== ACTION ITEM ==
Retrieve every line of the data holding the word "first".

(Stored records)
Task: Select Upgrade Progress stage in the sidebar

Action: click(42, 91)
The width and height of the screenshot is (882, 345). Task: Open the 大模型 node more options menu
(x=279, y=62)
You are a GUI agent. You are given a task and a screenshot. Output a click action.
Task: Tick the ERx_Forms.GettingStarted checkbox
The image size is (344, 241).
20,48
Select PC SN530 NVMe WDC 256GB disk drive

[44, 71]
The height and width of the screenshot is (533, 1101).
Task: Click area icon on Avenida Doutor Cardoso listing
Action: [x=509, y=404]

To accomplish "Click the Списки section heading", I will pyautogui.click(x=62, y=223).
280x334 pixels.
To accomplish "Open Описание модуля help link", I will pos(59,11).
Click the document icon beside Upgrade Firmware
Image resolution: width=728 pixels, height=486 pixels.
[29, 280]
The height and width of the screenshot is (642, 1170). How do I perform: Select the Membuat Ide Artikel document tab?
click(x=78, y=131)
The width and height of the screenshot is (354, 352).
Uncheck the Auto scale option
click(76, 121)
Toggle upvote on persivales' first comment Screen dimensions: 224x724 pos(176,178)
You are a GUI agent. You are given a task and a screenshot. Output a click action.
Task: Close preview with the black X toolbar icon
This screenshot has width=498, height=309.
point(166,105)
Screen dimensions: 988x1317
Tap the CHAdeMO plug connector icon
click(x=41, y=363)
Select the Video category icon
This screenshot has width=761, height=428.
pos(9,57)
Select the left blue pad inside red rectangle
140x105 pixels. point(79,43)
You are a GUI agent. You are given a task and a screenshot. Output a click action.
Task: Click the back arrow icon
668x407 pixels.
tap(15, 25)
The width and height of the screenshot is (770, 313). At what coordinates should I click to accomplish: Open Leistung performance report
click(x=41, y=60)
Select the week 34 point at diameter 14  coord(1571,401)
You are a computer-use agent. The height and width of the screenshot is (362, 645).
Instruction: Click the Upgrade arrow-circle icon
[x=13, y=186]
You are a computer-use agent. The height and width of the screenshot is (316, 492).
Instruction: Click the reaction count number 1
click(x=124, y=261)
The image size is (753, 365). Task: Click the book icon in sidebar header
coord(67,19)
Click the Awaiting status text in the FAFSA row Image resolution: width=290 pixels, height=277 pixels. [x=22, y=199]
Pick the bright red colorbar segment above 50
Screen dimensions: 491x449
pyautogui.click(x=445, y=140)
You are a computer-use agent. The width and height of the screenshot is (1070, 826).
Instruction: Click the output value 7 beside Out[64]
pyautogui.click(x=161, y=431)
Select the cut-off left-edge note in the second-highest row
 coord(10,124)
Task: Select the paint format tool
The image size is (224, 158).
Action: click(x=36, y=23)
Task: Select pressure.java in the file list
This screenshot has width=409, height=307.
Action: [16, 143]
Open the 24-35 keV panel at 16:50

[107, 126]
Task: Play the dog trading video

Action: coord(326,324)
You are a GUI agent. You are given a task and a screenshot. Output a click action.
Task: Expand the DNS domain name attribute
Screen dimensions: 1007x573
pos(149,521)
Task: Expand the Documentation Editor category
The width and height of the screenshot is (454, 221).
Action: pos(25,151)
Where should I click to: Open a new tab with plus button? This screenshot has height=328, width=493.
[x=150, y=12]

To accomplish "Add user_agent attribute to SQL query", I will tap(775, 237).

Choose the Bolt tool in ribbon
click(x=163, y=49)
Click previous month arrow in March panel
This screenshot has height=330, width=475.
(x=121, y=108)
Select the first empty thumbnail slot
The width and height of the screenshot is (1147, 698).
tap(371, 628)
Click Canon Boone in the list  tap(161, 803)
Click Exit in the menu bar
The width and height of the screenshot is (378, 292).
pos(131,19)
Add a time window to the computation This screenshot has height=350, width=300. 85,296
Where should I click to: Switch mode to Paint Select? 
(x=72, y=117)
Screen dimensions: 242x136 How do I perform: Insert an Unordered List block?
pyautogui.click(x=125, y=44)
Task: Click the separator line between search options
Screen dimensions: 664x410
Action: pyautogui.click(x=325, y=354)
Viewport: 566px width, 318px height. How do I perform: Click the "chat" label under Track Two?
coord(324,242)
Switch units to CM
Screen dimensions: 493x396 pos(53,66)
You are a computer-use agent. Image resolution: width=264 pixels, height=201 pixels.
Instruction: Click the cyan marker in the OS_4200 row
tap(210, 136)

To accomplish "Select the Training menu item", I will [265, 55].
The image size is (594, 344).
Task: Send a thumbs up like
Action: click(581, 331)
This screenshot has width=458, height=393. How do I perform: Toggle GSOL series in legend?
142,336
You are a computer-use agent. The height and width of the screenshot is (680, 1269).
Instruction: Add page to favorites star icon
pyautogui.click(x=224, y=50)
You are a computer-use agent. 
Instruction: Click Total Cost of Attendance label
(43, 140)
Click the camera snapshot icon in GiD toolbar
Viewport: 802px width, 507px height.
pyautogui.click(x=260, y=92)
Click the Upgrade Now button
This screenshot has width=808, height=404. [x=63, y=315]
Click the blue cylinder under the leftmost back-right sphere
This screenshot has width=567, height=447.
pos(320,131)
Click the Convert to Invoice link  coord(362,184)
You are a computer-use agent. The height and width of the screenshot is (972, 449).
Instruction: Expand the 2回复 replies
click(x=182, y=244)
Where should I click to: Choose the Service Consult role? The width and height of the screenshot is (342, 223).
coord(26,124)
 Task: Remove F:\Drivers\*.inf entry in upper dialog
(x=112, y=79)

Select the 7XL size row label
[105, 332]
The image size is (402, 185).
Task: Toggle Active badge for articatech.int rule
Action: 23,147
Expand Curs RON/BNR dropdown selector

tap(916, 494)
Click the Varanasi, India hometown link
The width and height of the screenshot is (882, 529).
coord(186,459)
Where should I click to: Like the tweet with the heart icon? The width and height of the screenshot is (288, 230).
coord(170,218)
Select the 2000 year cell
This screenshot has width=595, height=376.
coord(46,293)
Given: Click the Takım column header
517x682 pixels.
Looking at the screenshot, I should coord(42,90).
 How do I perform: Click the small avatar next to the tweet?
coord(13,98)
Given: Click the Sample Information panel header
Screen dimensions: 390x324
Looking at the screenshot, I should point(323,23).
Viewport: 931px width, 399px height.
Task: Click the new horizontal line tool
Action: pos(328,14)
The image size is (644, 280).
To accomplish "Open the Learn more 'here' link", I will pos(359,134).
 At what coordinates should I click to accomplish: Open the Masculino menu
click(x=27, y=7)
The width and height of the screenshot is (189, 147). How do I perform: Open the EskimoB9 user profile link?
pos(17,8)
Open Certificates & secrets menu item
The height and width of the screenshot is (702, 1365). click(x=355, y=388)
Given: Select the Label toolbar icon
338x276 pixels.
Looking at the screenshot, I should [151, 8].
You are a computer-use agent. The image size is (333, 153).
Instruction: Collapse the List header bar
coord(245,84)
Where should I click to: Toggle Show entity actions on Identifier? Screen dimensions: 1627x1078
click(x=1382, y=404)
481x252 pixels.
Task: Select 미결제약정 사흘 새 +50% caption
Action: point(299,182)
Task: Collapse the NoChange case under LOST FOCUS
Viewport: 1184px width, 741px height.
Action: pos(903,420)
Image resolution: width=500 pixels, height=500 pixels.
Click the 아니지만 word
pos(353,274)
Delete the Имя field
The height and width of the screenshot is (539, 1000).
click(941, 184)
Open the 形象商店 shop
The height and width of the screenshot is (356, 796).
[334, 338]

== ANSWER AREA ==
Toggle upvote on persivales' first comment Screen dimensions: 224x724 pos(176,178)
Select the first empty thumbnail slot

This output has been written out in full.